*What the exercise asks*
Your reply must hold the lines from the one containing "Click in the linux search text field" to the end of the entries, copied exactly, with pictures excluded.

Start of Task input

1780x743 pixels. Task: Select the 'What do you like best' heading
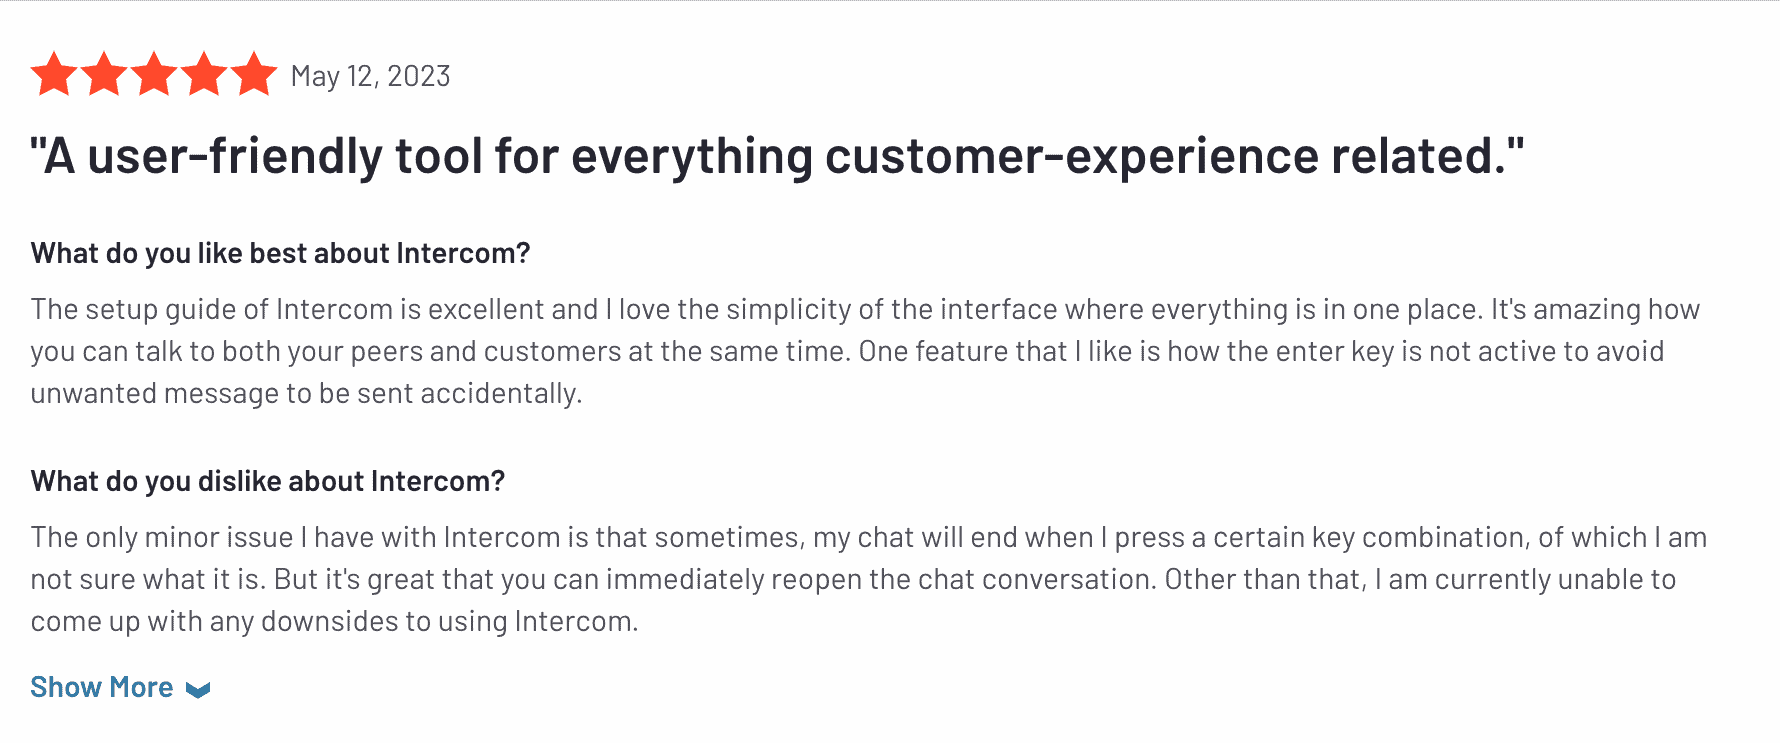coord(280,253)
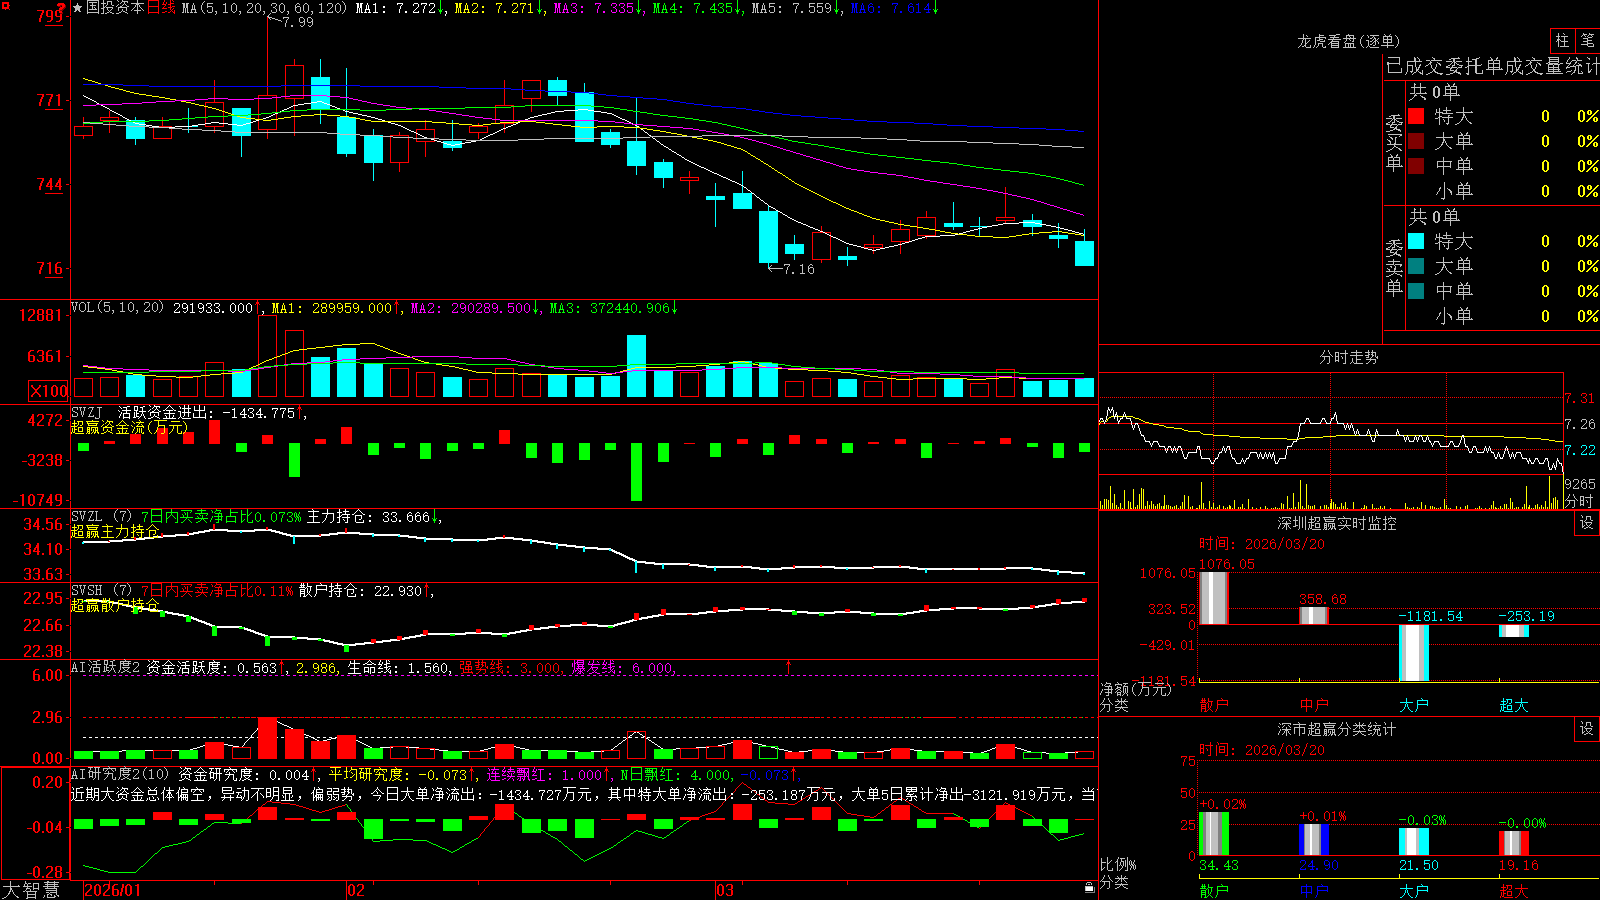Click the star icon beside 国投资本
1600x900 pixels.
(78, 8)
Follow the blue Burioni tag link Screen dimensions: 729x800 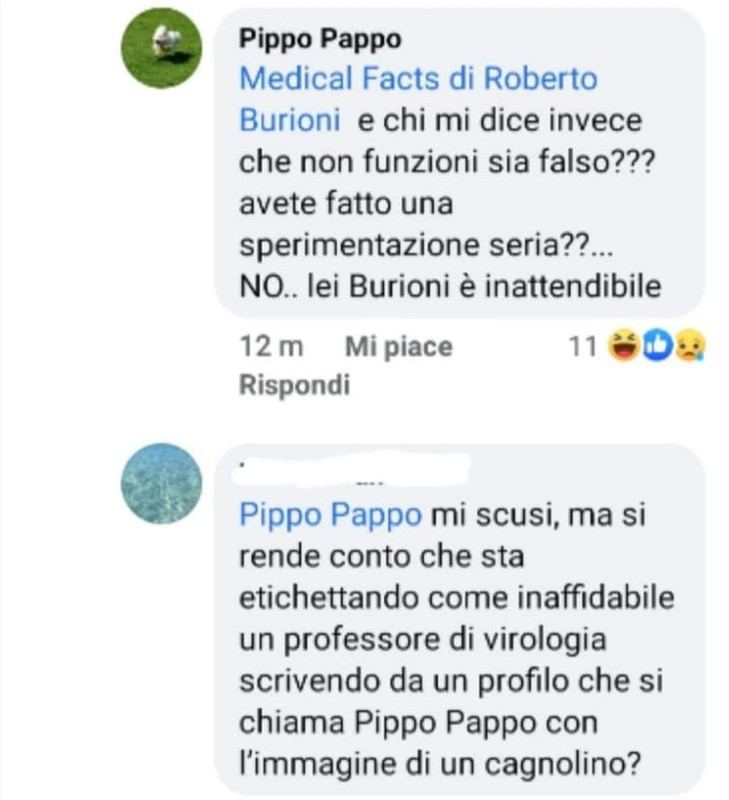pos(290,120)
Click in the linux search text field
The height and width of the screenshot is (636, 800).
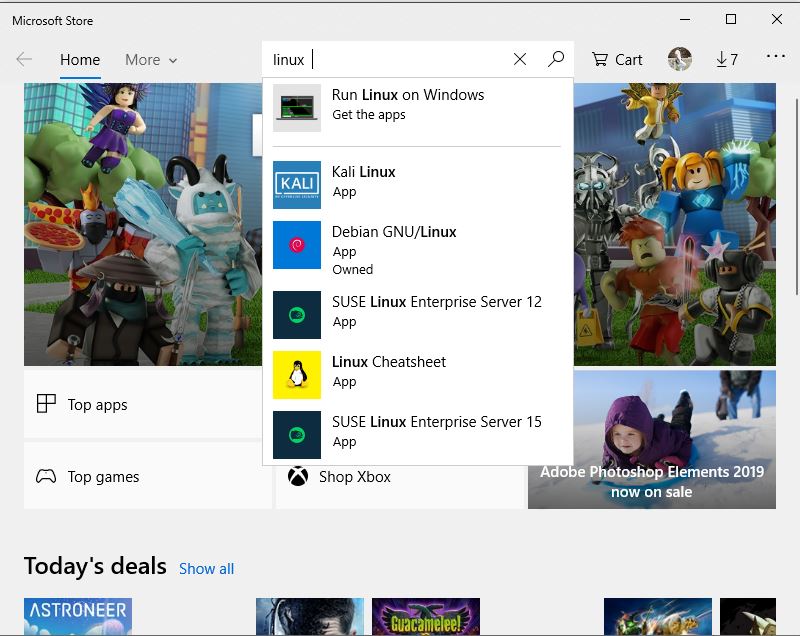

End of Task input

*Completed exercise*
Click in the linux search text field
The height and width of the screenshot is (636, 800).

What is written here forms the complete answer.